Song P, Zhang H, Lu MJ, Li J, Liu XW, Wei YJ, Hu SS.

Research Center for Cardiac Regenerative Medicine, the Ministry of Health and
Department of Surgery, Fu Wai Hospital, Chinese Academy of Medical Sciences and
Peking Union Medical College Beijing, China.

BACKGROUND: Systemic distribution of bone marrow stromal cells (BMSCs) after
intracoronary infusion (ICI) and the role of cardiopulmonary bypass (CPB) in cell
distribution still remain unclear. This study was designed o analyze the cell
distribution after ICI in variations of heart status in a swine myocardial
infarction model. MATERIALS AND METHODS: After inducing a myocardial infarction, 
iron oxide labeled male cells (1 x 10(8)) were infused through the coronary
artery of the beating swine heart in Group 1. In Group 2, CPB was set up and then
the same volume of cells was infused after cardioplegic arrest. In Groups 3 and
4, the animals underwent either beating or arrested ICI with the same volume of
saline. Three days later, cell distribution was assessed by T2* change with
magnetic resonance imaging and sex-determining region on Y-chromosome with
quantitive polymerase chain reaction. RESULTS: Only a few transplanted cells were
localized in the heart and no difference was found between Groups 1 and 2. The
majority of BMSCs would be trapped in extracardial organs, and more cells resided
in the spleen in arrested heart status. CONCLUSIONS: The majority of BMSCs
transplanted by ICI would be entrapped by the extracardial organs. The arrested
heart with CPB during ICI does not favor more cell retention in the injured
myocardium. The optimal approach of delivery of BMSCs still needs further
investigation.

    2  
Acta Med Okayama. 2008 Apr;62(2):69-74.

Preoperative oral administration of pentoxifylline ameliorates respiratory index 
after cardiopulmonary bypass through decreased production of IL-6.

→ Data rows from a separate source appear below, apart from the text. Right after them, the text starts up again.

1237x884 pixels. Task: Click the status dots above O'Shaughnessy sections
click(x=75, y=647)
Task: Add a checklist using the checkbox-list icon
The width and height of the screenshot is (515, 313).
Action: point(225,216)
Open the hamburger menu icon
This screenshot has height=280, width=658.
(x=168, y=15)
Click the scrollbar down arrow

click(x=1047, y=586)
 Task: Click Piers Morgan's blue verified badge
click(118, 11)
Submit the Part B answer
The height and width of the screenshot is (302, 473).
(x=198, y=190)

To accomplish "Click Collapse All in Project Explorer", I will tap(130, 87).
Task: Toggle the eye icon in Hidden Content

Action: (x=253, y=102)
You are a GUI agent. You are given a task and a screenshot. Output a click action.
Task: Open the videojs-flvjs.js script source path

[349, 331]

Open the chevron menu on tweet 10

Otani S, Kuinose M, Murakami T, Saito S, Iwagaki H, Tanaka N, Tanemoto K.

Division of Cardiovascular Surgery, National Hospital Organization, Iwakuni
Clinical Center, Iwakuni, Yamaguchi 740-0041, Japan.

Activation of inflammatory response during cardiopulmonary bypass (CPB) may lead 
to considerable post-operative mortality. Recently, pentoxifylline (PTX), a
methylxanthine derivative, has been reported to be effective in inhibiting
proinflammatory cytokine production. This study aimed to determine whether or not
PTX prevented CPB-induced systemic inflammatory response syndrome (SIRS) in
patients undergoing cardiovascular surgery. Thirty adult patients were randomly
separated into 2 experimental groups and 1 control group of 10 patients each. The
experimental group received peroral PTX administration (Group 1: 600 mg/day,
Group 2: 900 mg/day), while the control group did not. In Group 1 and Group 2,
PTX administration was started on preoperative day 5 and continued for 5 days.
Serum levels of PTX and IL-6 were measured just before and at 4 h after CPB using
HPLC and ELISA, respectively. Respiratory index (RI) before and at 4 h after CPB 
was calculated, and serum levels of C-reactive protein (CRP) and fibrinogen on
postoperative day 1 were also determined. There were no significant differences
in age, body weight, sex, surgical procedures, CPB time, haemodynamics or risk
factors among the 3 groups. Serum IL-6 level and RI index after CPB in Group 2
were significantly decreased compared with those in Group 1 and the control
group. These results, therefore, suggested that preoperative daily administration
of 900 mg/day PTX contributed to the attenuation of CPB-induced SIRS and had a
beneficial effect on the postoperative course after cardiovascular surgery.


    3  
Eur J Cardiothorac Surg. 2008 Apr 30. [Epub ahead of print]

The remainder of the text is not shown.